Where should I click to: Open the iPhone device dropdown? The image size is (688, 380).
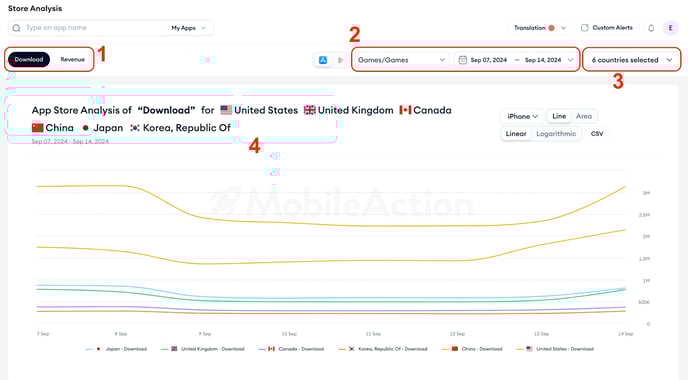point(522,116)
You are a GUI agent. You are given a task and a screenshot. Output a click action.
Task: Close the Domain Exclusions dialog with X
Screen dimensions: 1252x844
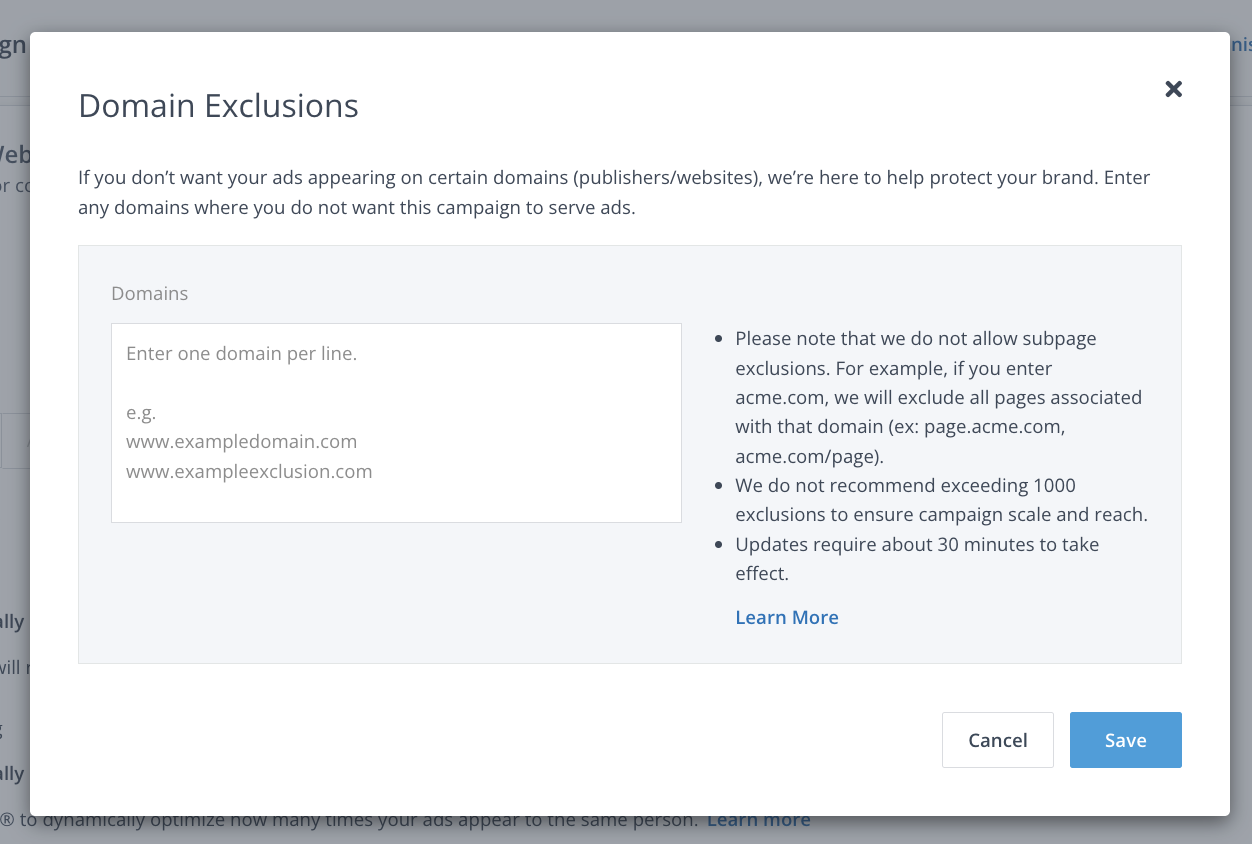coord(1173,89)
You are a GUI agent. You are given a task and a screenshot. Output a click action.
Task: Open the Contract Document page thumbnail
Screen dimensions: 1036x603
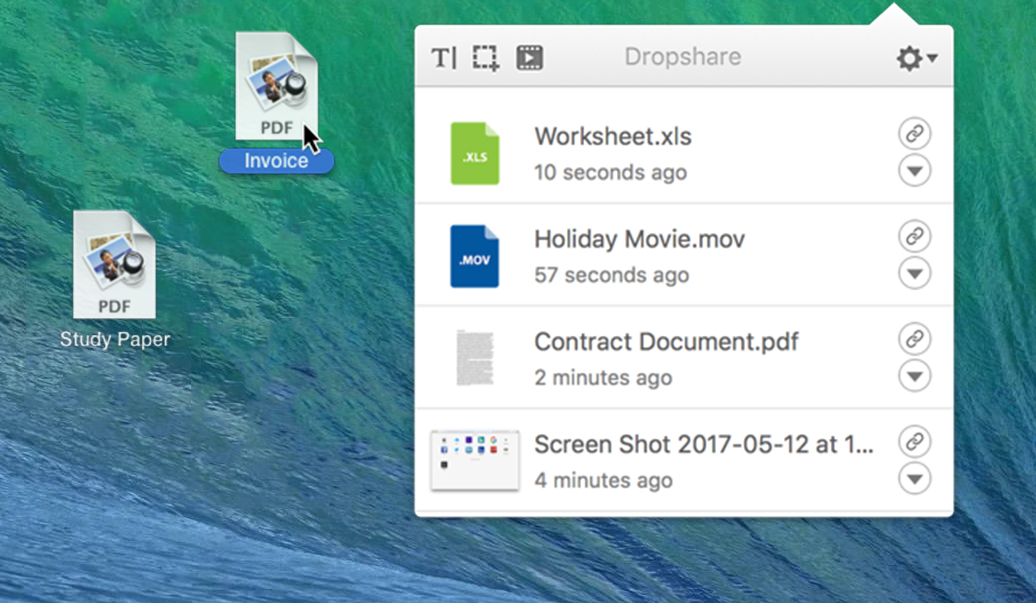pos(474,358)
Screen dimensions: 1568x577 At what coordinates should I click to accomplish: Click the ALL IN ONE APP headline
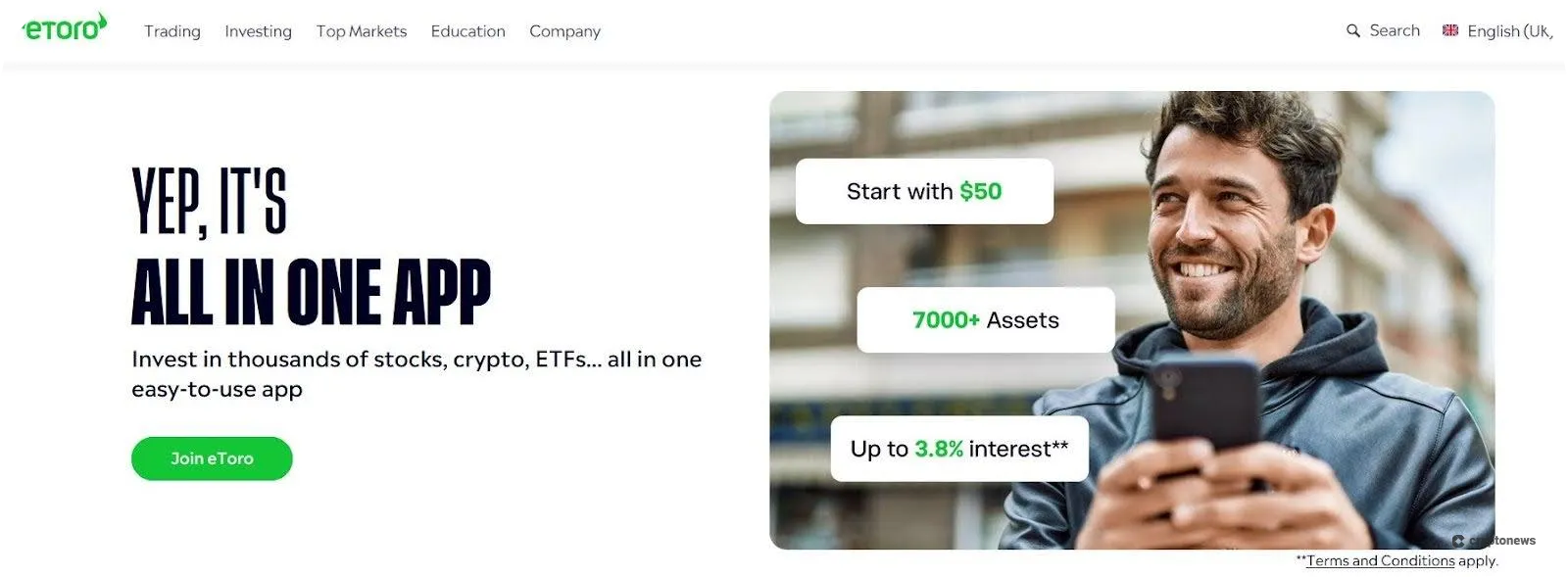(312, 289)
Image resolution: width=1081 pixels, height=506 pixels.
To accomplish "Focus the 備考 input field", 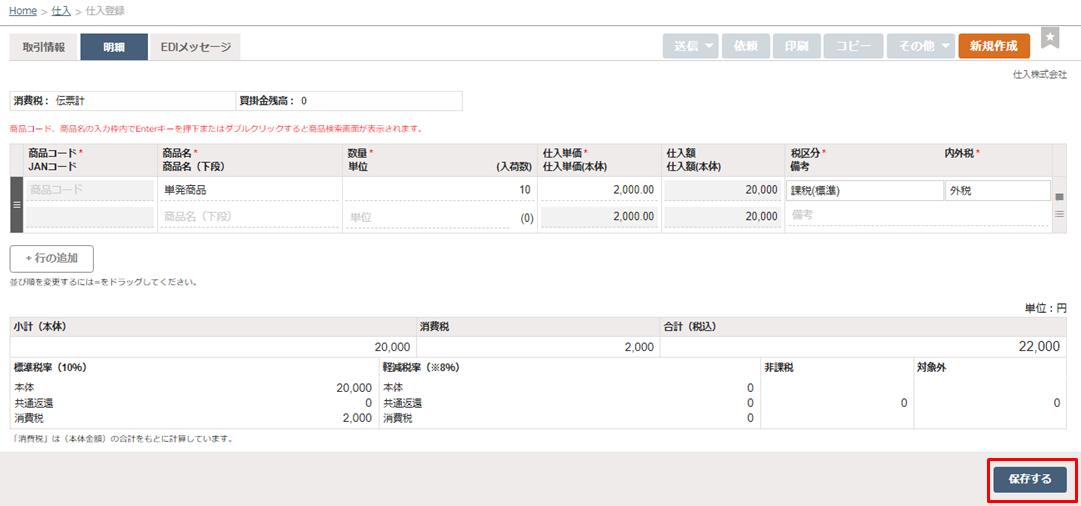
---
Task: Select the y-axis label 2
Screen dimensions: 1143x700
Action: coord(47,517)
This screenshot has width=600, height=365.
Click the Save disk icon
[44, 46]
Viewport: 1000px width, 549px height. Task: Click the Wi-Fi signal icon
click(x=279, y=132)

PROBLEM REQUIREMENTS - Keep to the lines above from the line with "Where should I" to the line with "Task: Close the", and set down exactly those, inclusive, with nothing else and every picture left out.

THE COMPLETED TASK -
Where should I click to: Open the iPhone device dropdown? The image size is (688, 380).
point(522,116)
You are a GUI agent. You are given a task and a screenshot. Output a click action.
Task: Close the Domain Exclusions dialog with X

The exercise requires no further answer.